ちなみに買出しに出ていたパーティ最年少者が戻ってきたときも彼女らはそのままだった。
「・・・どうかしたのですか?」
すずの言葉に、アーチェが、
「ちょっとね〜。人生の不合理て奴を」
「・・・アーチェさんにそのような哲学的思考は似合いそうにありませんが」
すずの容赦のない客観的意見にアーチェは更にへこむのだった。
ちなみにミントは。
「・・・私、清い乙女のはずなのに・・・」
自己嫌悪モードに入っていたり。
「・・・めでたしめでたし・・・でもないかもしれませんね」








あとがき
個人的にだらーっとした友人同士の馬鹿っぽい話って好きです。
で、今回のこれはその産物。クレスとチェスターのだらーっとした意味の薄い会話に振り回される二人の少女の話。
念のために言いますが、クレスとチェスターは二人が盗み聞きしていることに気がついてません。

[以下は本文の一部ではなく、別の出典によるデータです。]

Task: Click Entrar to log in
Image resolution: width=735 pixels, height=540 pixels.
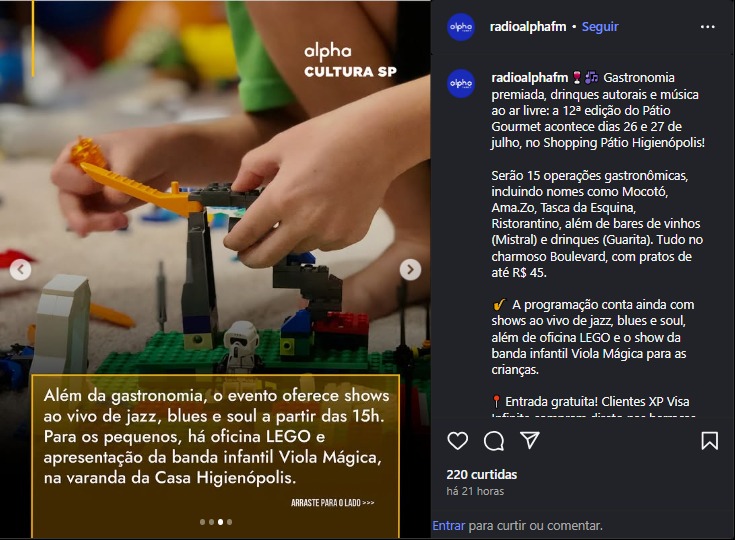Action: click(449, 525)
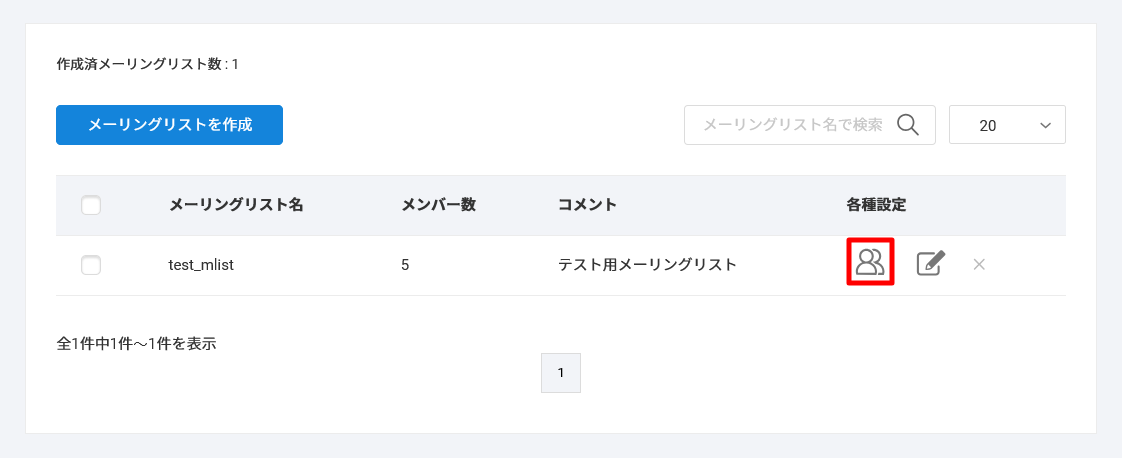The image size is (1122, 458).
Task: Click the メンバー数 column header
Action: coord(438,205)
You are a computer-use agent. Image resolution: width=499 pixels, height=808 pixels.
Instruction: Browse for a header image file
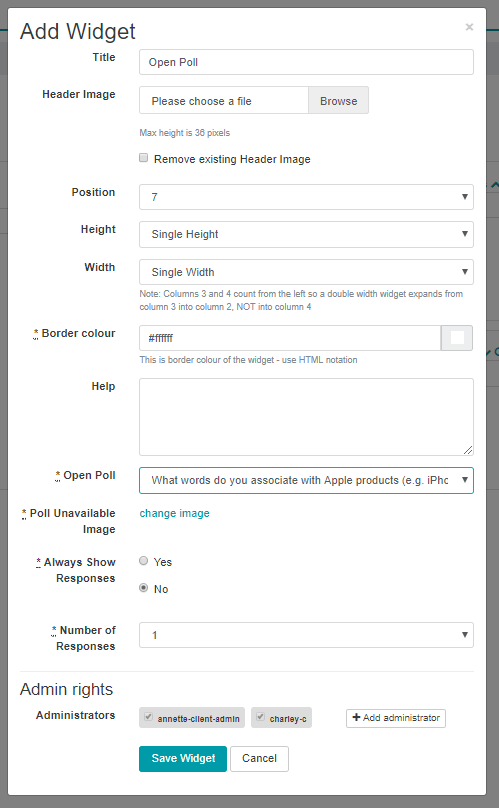338,100
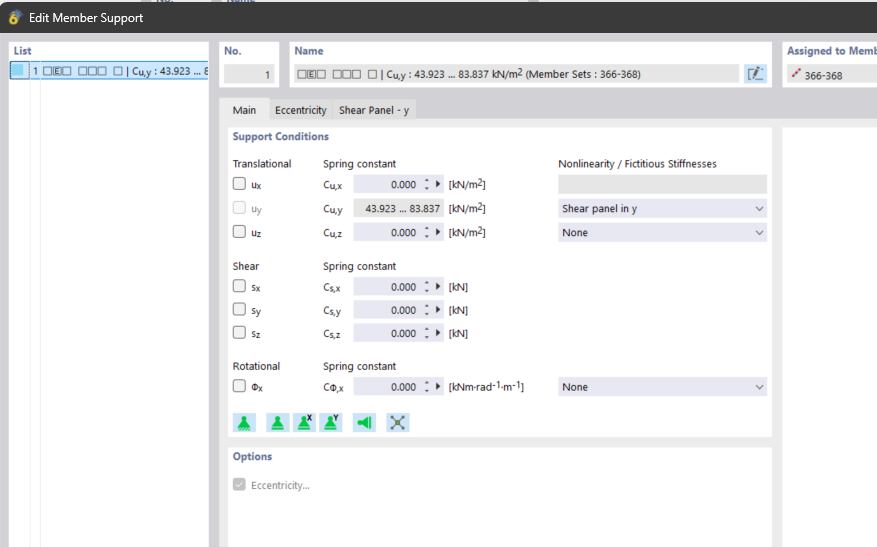Image resolution: width=877 pixels, height=547 pixels.
Task: Tick the sx shear checkbox
Action: click(240, 286)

気がついていても聞かれて困る会話をしているつもりはないわけですし(笑)
こういう誤解系は初挑戦です。
如何でしたでしょうか?
それでは。


アーティの感想
このHP初の誤解系でした(笑)
掲示板にも書いたことなんですが、やっぱりミントが真剣に悩んでるところが好きです。「小さく拳を握る」とか(笑)
でも、成長期が過ぎてるの部分を勝手に「胸が」って意識してるということは、アーチェも多少はコンプレックスを感じてるんでしょうね。